DPhil Candidate in Biomedical Sciences, NIH-Oxford

Sophie, Jordan and Cooper New

Global collaborations are needed to meet the challenges of rare disease and to drive progress in scientific research towards delivering therapies for people living with rare diseases.

Individuals with rare diseases and their families typically have a long journey to a diagnosis with little hope for a cure. The Oxford-Harrington Rare Disease Centre, a partnership between the University of Oxford and Harrington Discovery Institute, brings together the resources and capabilities needed to accelerate novel treatments for patients living with a rare disease.

Individually rare, collectively common

There are 400 million people across the globe living with a rare disease, affecting 1 in 17 people during their lifetime. Although individual rare diseases are rare, collectively they represent about one-third of human diseases. Fewer than 5% of rare diseases have approved treatments.

The Oxford-Harrington Rare Disease Centre (OHC) was established to accelerate treatments and cures. Its work supports the drug development life cycle from early drug discovery to preclinical studies, clinical development, regulatory approval and ultimately through to commercialisation.

“This affiliation represents a commitment to patients first and a tremendous opportunity to improve the health and outcomes of those living with a rare disease,” says Jonathan S. Stamler, MD, President of Harrington Discovery Institute.

Finding hope and community

Sophie and Jordan New learned through genetic testing that their young son, Cooper, has FBXO11, an intellectual developmental disorder. This ultra-rare disease occurs in less than one in a million people.

Cooper’s parents, and grandparents Rusty and Liz Cooper, set out to learn as much as possible about FBXO11 and any potential treatments. Rusty, a financial advisor at Morgan Stanley, learned about Harrington Discovery Institute at University Hospitals in Cleveland, Ohio through Morgan Stanley GIFT Cures℠ powered by Harrington Discovery Institute. This programme provides opportunities for philanthropists to combine their resources to magnify the impact of their medically related giving, whether on a specific disease or across a broader spectrum.
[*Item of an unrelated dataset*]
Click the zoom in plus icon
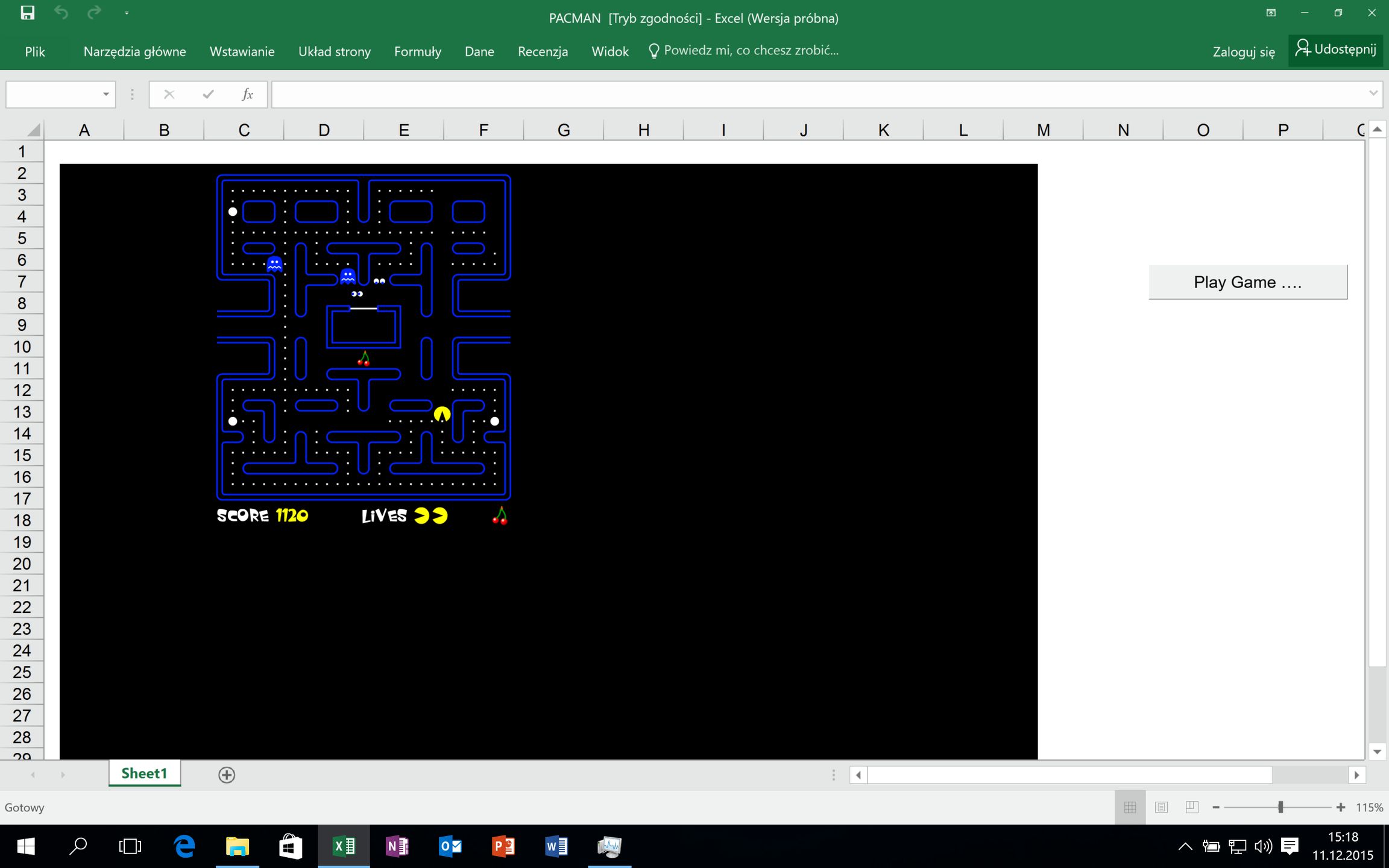Viewport: 1389px width, 868px height. click(1341, 807)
“For the first time in Cooper’s life, someone understood our son. Not only did they understand our medical mystery, but they also provided us with the most impactful gift we could’ve imagined, hope. Harrington turned on the lights in our blacked-out world,” says Jordan New.

Although individual rare diseases are rare, collectively they represent about one-third of human diseases.

From diagnosis to doctorate

Christian Lantz was diagnosed at age eight with the rare neuromuscular disease, limb-girdle muscular dystrophy. His diagnosis inspired his interest in science and the ambitious decision to pursue a doctorate in neuromuscular disease research.

Lantz, now a doctoral student in the National Institutes of Health (NIH) Oxford-Cambridge Scholars Program, researches a group of rare diseases originating from mitochondria, causing amyotrophic lateral sclerosis (ALS), a form of dementia, and a form of spinal muscular atrophy (SMA). He is mentored by the OHC Director, Professor Matthew Wood, at the University of Oxford.

His project links the immense resources of the NIH and National Center for Advancing Translational Sciences (NCATS) in the US with disease-specific expertise and UK institutions with a shared mission. These invaluable projects create the global networks that will bring together the funders, researchers, drug development experts, foundations and regulatory bodies that will drive rare disease drug delivery.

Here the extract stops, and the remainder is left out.